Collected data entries
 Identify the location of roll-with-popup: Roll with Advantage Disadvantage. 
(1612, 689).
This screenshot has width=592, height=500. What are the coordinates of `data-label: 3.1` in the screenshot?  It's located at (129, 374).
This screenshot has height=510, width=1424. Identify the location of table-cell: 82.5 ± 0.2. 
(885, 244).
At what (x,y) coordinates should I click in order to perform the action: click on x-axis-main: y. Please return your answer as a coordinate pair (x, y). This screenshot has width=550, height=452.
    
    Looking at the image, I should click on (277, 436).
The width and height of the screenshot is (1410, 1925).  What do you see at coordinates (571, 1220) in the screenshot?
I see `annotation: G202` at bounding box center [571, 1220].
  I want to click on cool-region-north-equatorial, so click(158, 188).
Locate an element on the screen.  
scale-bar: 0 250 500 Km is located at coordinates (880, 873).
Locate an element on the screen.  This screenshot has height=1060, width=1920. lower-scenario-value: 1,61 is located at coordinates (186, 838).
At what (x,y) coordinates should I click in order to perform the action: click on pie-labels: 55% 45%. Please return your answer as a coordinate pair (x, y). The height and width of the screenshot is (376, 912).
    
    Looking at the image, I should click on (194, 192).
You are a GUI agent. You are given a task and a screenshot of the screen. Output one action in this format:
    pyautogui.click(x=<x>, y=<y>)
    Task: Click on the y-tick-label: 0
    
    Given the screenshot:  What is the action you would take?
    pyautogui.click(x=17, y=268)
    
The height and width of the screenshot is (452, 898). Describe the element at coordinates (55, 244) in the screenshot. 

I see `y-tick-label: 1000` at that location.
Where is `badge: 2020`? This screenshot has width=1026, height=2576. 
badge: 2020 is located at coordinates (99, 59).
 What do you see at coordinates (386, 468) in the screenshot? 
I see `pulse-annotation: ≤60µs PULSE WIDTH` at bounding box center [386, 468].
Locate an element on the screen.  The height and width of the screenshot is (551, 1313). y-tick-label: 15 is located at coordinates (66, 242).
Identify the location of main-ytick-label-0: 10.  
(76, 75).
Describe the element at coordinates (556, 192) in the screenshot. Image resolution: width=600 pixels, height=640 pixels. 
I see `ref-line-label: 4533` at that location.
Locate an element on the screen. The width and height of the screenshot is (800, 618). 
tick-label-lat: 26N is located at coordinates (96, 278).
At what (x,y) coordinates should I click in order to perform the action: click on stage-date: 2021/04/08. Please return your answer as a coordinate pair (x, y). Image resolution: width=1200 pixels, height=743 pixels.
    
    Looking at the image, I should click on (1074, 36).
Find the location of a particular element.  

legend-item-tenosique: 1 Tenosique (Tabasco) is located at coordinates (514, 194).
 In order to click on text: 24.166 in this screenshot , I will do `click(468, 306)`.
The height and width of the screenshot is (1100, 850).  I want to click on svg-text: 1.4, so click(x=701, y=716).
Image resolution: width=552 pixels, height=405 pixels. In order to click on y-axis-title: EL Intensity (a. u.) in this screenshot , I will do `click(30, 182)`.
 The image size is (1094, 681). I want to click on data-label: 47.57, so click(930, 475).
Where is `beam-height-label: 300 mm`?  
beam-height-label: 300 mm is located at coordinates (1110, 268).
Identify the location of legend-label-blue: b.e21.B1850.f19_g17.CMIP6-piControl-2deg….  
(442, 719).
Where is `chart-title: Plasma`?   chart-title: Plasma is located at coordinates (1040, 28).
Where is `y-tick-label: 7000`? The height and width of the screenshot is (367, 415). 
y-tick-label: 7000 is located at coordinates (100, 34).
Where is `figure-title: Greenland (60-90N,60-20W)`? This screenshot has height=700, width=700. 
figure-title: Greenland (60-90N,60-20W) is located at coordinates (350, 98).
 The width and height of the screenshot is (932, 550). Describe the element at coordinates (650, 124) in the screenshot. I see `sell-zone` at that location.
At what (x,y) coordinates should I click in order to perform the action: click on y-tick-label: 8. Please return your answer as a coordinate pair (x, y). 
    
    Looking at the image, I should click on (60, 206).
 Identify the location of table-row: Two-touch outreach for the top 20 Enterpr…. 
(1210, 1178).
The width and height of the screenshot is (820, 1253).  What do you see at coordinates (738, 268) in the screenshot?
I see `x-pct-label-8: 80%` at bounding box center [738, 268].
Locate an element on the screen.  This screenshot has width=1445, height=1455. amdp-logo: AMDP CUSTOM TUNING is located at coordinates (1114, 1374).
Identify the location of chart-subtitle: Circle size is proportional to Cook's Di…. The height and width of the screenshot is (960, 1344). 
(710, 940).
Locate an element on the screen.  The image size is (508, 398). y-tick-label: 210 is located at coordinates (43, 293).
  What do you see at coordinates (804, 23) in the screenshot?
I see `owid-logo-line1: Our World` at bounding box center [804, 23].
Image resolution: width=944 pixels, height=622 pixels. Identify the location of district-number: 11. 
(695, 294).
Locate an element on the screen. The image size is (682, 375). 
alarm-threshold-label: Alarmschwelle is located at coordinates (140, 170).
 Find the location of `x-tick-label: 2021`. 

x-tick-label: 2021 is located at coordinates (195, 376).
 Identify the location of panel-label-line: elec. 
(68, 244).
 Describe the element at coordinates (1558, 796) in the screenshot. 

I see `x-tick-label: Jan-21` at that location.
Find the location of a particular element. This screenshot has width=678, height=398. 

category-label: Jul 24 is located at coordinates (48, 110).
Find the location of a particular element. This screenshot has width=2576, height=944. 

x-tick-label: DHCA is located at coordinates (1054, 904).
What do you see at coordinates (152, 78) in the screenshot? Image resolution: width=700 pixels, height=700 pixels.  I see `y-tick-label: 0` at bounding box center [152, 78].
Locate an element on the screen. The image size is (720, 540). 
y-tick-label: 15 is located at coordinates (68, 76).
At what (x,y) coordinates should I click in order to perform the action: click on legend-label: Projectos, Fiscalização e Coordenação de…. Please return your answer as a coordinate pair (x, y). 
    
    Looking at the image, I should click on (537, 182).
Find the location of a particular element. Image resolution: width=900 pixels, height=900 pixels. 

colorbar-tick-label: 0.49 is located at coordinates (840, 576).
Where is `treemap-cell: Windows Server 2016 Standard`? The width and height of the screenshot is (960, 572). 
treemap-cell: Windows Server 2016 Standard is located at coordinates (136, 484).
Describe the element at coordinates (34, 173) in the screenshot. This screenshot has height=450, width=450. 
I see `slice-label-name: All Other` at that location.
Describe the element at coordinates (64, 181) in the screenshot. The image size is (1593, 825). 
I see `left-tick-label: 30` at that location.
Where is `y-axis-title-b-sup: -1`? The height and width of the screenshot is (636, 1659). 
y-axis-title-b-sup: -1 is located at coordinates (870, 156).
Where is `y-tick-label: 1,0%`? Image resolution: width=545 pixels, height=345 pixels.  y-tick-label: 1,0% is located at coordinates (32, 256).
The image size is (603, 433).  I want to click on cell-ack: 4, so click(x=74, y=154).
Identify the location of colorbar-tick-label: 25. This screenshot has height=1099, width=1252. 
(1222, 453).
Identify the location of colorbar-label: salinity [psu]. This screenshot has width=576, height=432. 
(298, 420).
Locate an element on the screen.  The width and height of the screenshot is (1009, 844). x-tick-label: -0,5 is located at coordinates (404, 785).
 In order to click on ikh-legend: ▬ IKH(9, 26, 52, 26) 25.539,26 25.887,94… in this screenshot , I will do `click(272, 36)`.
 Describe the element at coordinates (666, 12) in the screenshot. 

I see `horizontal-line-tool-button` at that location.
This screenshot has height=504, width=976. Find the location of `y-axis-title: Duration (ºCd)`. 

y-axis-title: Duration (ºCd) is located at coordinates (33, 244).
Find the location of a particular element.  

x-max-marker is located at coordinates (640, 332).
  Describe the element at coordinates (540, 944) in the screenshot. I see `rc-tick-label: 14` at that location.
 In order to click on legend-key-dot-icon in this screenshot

> [EXERCISE DETAILS]:
Rewrite the section that starts with the line containing "Identify the location of panel-label-line: elec." and ends with the line containing "Looking at the image, I should click on (537, 182).", swapping "particular element" for "specific element" and keeping everything else the same.

> [EXERCISE OUTPUT]:
 Identify the location of panel-label-line: elec. 
(68, 244).
 Describe the element at coordinates (1558, 796) in the screenshot. 

I see `x-tick-label: Jan-21` at that location.
Find the location of a specific element. This screenshot has width=678, height=398. 

category-label: Jul 24 is located at coordinates (48, 110).
Find the location of a specific element. This screenshot has width=2576, height=944. 

x-tick-label: DHCA is located at coordinates (1054, 904).
What do you see at coordinates (152, 78) in the screenshot? Image resolution: width=700 pixels, height=700 pixels.  I see `y-tick-label: 0` at bounding box center [152, 78].
Locate an element on the screen. The image size is (720, 540). 
y-tick-label: 15 is located at coordinates (68, 76).
At what (x,y) coordinates should I click in order to perform the action: click on legend-label: Projectos, Fiscalização e Coordenação de…. Please return your answer as a coordinate pair (x, y). 
    
    Looking at the image, I should click on (537, 182).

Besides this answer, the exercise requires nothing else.